------ SOURCE TEXT
Is AP Run By Idiots? - wheels
http://industry.bnet.com/technology/10002794/is-ap-run-by-idiots/
======
mechanical_fish
It's hard to come up with a plausible alternative to the "idiot" theory.

I suppose that, given that the only way the AP is likely to survive is by
government fiat, this could be a perverse form of lobbying. It's a publicity
stunt.

Step A: Try to demonstrate that all the headlines on the web were originally
written by you.

Step B: Argue that this makes your organization indispensable -- when you go
out of business, trains and buses will stop running, the sun will stand still
in the sky, cancer will never be cured.

Step C: To draw attention to your argument: Scream, shout, jump on chairs, sue
everyone in sight. When none of this works: Decry the lawlessness of society,
demand protection.

Step D: ???

Step E: Government action!
------------
#### [WHAT THE EXERCISE ASKS]
Continue the forum thread on whether the AP is run by idiots, picking up after its final line.
------ DATA SHOWN
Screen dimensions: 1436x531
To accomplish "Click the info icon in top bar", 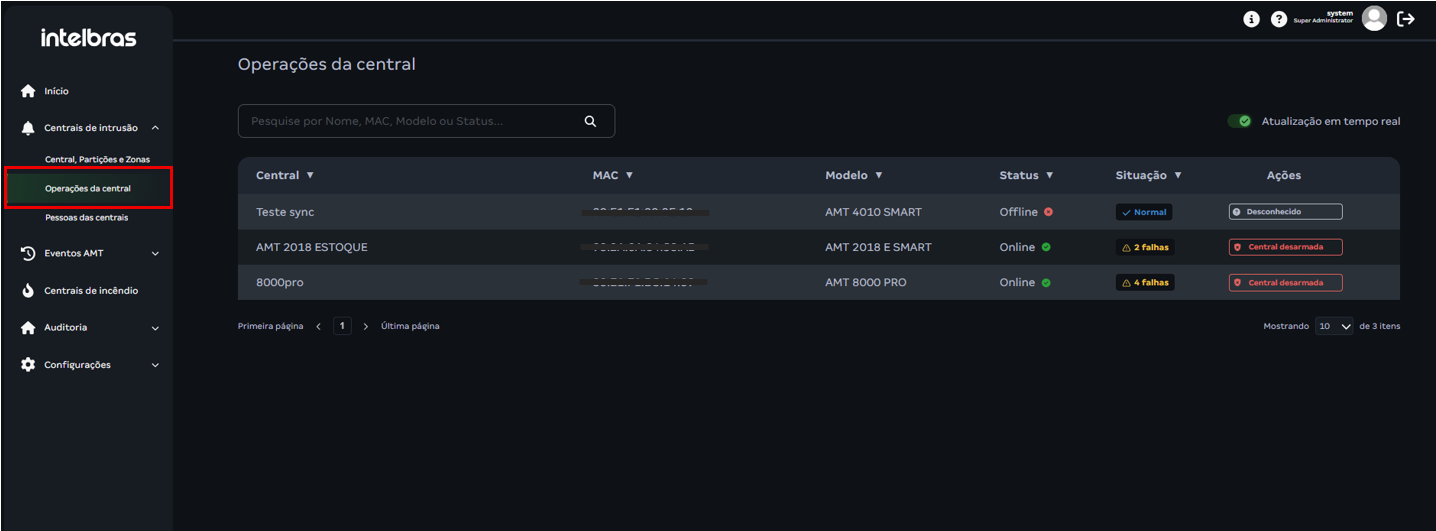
------------
#### [FINAL ANSWER]
The smartest members of the music industry (but not, alas, the influential
ones) have said for years that the realistic way forward is a blanket
licensing scheme: Each of us gets the right to download and play whatever we
want, and in return we're legally obligated to pay an annual fee to some
ASCAP-like organization that divides the money up among music publishers. Now,
I like this idea, but the obvious downside is: Who is a music publisher, and
how do we figure out how to divide the money? You've got to come up with some
kind of ground rules. There's going to be a lot of people working the refs.
Perhaps the AP has concluded that such a scheme is their only hope and is
trying to make sure they're positioned to argue that the ground rules should
favor them.

Or, you know, there's the idiot theory. Still might be the best one, really.
Occam's Razor and all that.

The thing which really makes AP sound like a mental patient is all this raving
about the "wrapper" technology that will magically track down uses of their
content on the web. But I'm not necessarily convinced they they really believe
in the Easter Bunny, phlogiston, or digital watermarks for _plain text_.
Perhaps this talk about magical "wrappers" is just a face-saving attempt to
say "we will find you if you quote our material" _without_ having to say
"...and we will use Google to do it, of course, just like everyone else does.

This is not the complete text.